Price, Harry
Price, Harry (1881–1948)
(religion, spiritualism, and occult)Harry Price was a psychical researcher who founded the National Laboratory of Psychical Research in England. He was its Director and also the Foreign Research Officer of the American Society for Psychical Research. Price was an amateur stage magician and Honorary Vice President of the Magician’s Club in London. He also had some early training as an engineer. As an accomplished conjurer, he was well suited to examine mediums and psychics who might have been fraudulent. He investigated Rudi Schneider and Stella C. (Mrs. Leslie Deacon), among others.
In his examination of Rudi Schneider, Price devised a test where the medium and all the sitters (six, including Price) wore metallic gloves and shoes. Each touched the hands and feet of his or her neighbor. In front of each person was a red light bulb that remained lit as long as no one broke the circuit. If anyone were to remove a hand or foot, the light bulb would go out. Despite these precautions, Schneider produced materializations of arms and hands. Price wrote, “Never, in the recorded history of any psychic, have phenomena been witnessed under such a merciless triple control of medium and before sitters of such repute.” Stemman said, “Price’s extensive notes on this series of séances constitute one of the most impressive documents on physical mediumship in the history of psychical research” (The Supernatural: Spirits and Spirit Worlds, 1975). Yet despite all the precautions, in one séance Price neglected to make the electrical connections and a photograph, triggered to be taken automatically, showed Schneider with an arm free. Schneider was accused of fraud and, despite Price’s defense of him for many years, a personal quarrel developed.
Once, on a train journey, Price got into conversation with a Mrs. Leslie Deacon (who later became known as the medium Stella C.). From what she mentioned to Price, in talking—the sensation of cold breezes in closed rooms, for example—he realized that she had tremendous psychic and mediumistic potential. She agreed to be examined at Price’s National Laboratory of Psychical Research. Price developed various tools for examining psychics and mediums. One of these was a fraudproof table that he used with Stella C. It could have various musical instruments and the like placed inside a compartment which then became inaccessible by normal means. Despite this and other precautions, the musical instruments played and a bell rang during the séance. Price also used an automatic thermograph, which recorded a significant fall in temperature during sittings. It was common for him to sprinkle starch powder on the floor, to detect any foot movements if there should be any. He would also seal windows with masking tape and initial the tape.
Price conducted what has been described as the most famous ghost hunt of modern times—the investigation of Borley Rectory, on the Essex-Suffolk border of England.
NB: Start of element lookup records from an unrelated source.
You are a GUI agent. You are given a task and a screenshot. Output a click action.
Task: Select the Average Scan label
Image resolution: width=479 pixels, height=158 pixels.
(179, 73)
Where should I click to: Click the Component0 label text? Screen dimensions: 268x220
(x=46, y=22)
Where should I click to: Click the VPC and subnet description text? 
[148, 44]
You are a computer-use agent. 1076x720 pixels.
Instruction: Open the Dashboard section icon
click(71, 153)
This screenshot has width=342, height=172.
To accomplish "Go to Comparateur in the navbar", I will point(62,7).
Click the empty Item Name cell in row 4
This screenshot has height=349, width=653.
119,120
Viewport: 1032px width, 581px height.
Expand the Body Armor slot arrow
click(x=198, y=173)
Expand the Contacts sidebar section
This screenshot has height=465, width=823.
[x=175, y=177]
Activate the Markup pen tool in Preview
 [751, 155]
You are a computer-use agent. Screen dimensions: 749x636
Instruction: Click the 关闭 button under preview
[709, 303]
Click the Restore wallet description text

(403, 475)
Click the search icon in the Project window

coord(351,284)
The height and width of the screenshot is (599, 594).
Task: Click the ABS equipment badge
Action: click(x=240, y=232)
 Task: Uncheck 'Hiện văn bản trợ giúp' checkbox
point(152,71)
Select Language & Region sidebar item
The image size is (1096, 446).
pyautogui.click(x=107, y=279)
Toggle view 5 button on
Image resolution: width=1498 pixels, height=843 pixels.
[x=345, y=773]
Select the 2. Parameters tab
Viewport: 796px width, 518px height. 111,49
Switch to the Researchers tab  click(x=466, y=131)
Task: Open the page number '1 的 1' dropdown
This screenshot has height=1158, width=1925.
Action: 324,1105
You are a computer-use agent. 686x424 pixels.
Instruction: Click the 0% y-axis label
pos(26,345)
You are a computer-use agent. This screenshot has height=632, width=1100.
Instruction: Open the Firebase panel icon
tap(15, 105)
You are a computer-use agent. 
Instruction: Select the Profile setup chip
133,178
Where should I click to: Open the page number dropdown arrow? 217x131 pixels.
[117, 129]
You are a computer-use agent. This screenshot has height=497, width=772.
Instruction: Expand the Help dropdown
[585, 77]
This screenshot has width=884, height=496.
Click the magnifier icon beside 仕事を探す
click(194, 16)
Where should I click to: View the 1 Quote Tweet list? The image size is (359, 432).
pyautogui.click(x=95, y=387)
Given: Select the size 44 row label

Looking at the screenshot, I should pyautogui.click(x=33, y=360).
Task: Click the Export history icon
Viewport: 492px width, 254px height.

The Rectory is known as “the most haunted house in England.” There is a frequently reproduced photograph of the ruins of Borley, when it was being torn down, which shows a single brick that flew up and stayed in mid-air just as the camera shutter was tripped. There were many examples of poltergeist activity at the site, including writing and scribbling that appeared on walls there. Bells rang, stones and other objects flew through the air, a variety of bumps, bangs, rappings, and other sounds were heard. After Price’s death, the Society for Psychical Research (SPR) investigated Price’s investigations. They were extremely critical and all but called Price a fraud and accused him of creating some of the phenomena himself.
This was probably due to bad blood between Price and the SPR, which had existed and grown after Price founded his National Laboratory. Apparently the SPR completely ignored the fact that Borley Rectory had been haunted—and exhibiting a wide variety of phenomena—from long before the time Price began investigating it. A later review by the society’s R. J. Hastings was much more balanced and admitted that there was no evidence to show fraud on Price’s part.
Many felt that Price was too much of a publicity seeker, loving the limelight and knowing how to appeal to the media but, as Holroyd points out (The Supernatural: Minds Without Boundaries, 1975), personal profit was not his motive. He funded most of his research work himself and eventually donated the National Laboratory to the University of London, along with his personal library of 17,000 volumes.
Price wrote many books himself, including Cold Light on Spiritualistic Phenomena (1922), Revelations of a Spirit Medium (1922), Stella C. (1925), Catalogue of Works on Psychical Research (1929), Rudi Schneider: a Scientific Examination of His Mediumship (1930), Regurgitation and the Duncan Mediumship (1931), An Account of Some Further Experiments With Rudi Schneider (1933), Leaves from a Psychist’s Case-book (1933), Confessions of a Ghost Hunter (1936), Fifty Years of Psychical Research (1939), The Haunting of Cahshen’s Gap (1936), and The End of Borley Rectory (1946).